§ THE TASK
In the records below, find the line with "Instruction: Click the" and repeat it and every line after it, exactly, without any pictures.

(Pixel coordinate grounding data)
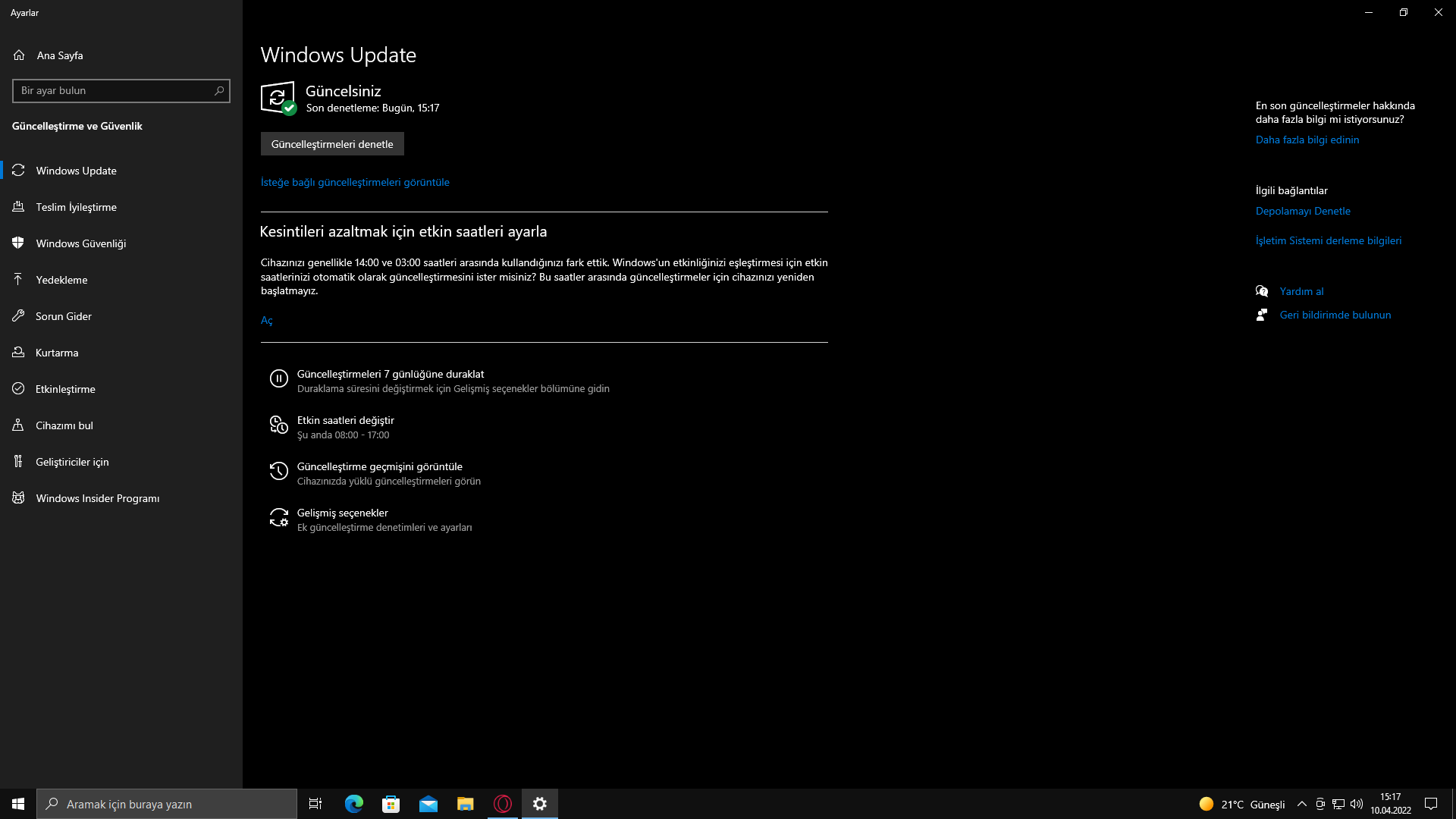Click the Depolamayı Denetle link
Viewport: 1456px width, 819px height.
(x=1303, y=211)
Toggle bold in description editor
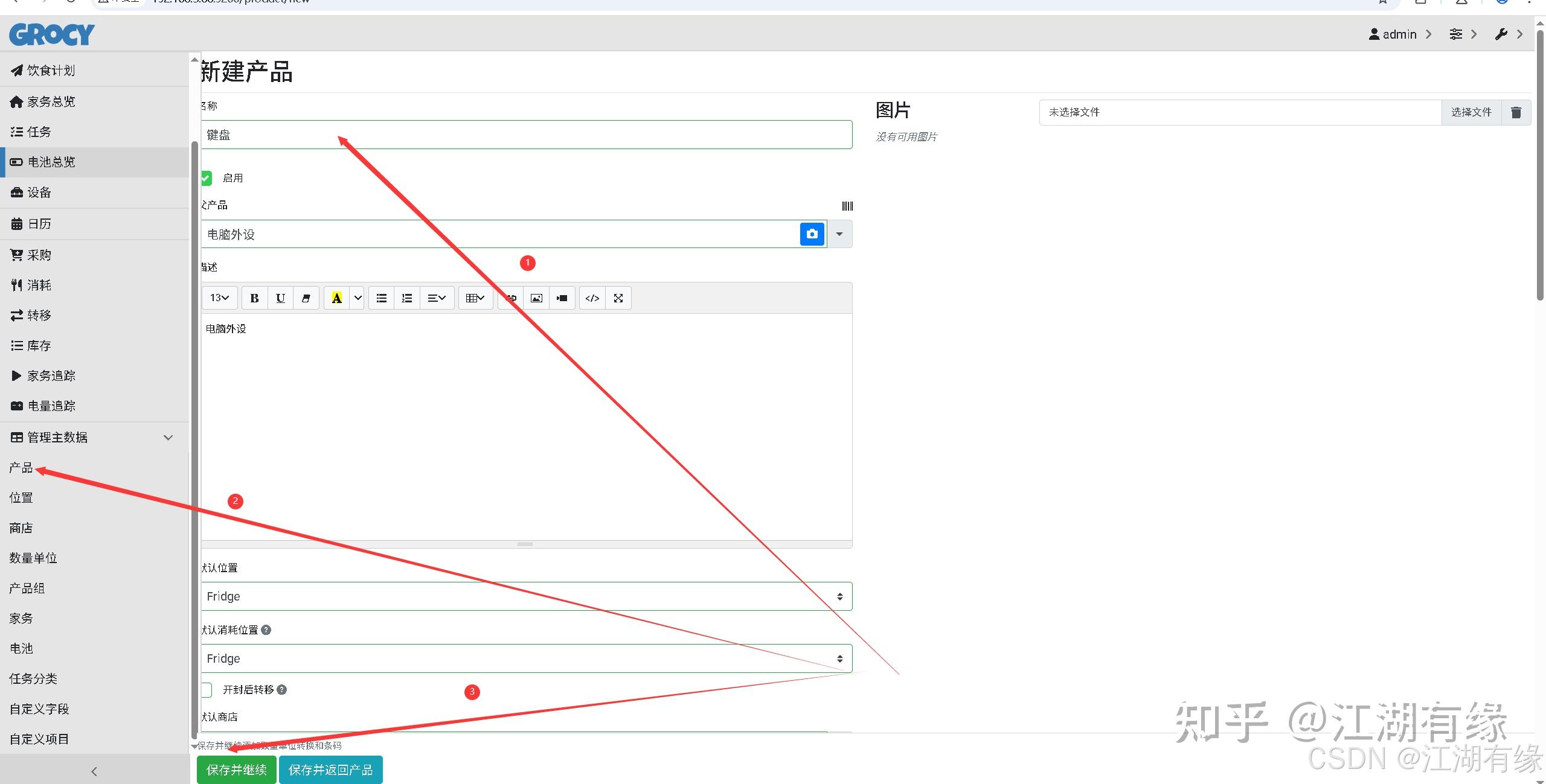This screenshot has width=1546, height=784. tap(254, 298)
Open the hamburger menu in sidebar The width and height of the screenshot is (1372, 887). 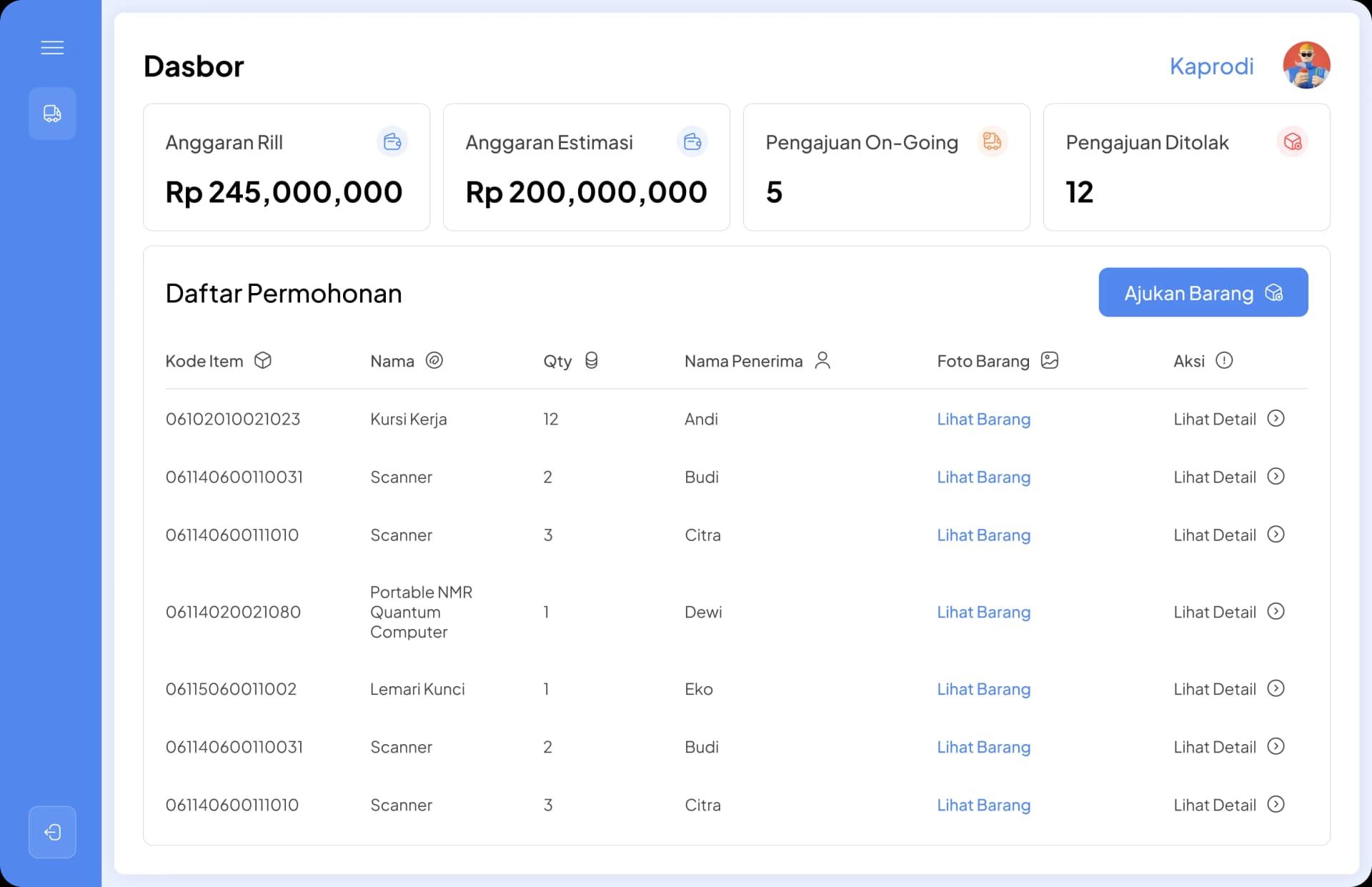[52, 48]
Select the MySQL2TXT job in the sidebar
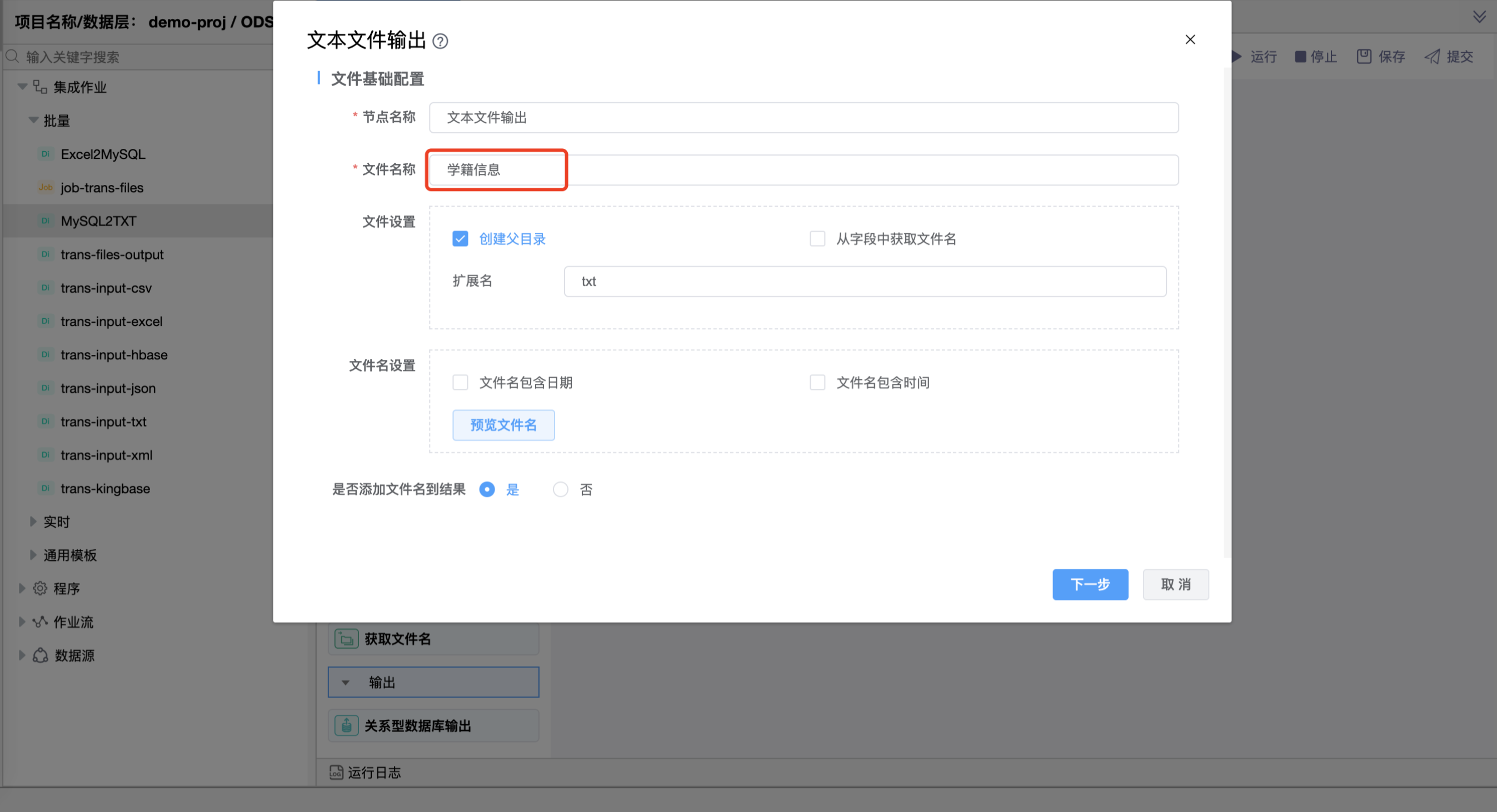This screenshot has width=1497, height=812. (x=98, y=220)
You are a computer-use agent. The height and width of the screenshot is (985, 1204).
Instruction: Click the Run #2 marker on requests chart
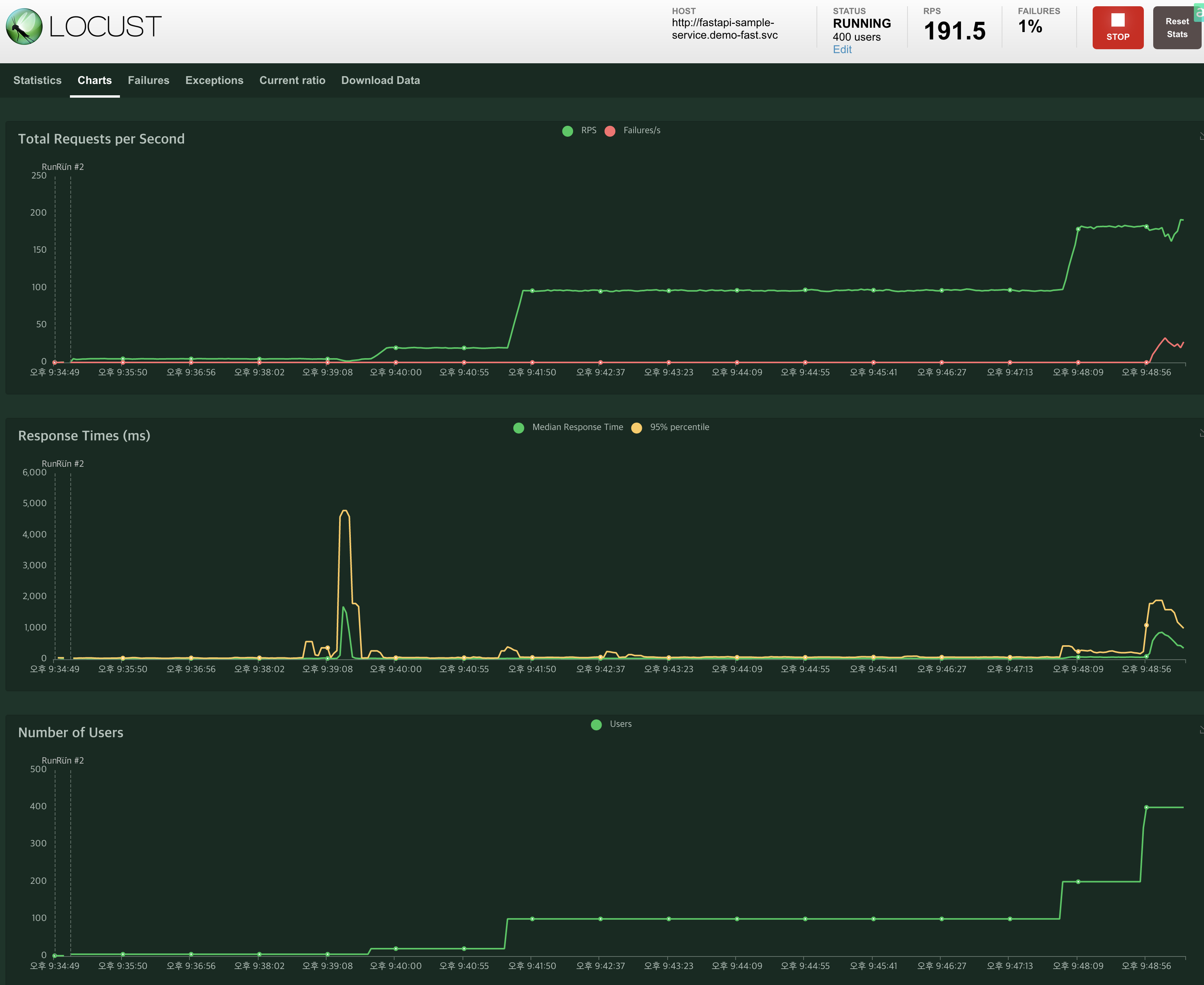tap(71, 167)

§ RESULT OF THIS TASK
Instruction: Click the Run #2 marker on requests chart
tap(71, 167)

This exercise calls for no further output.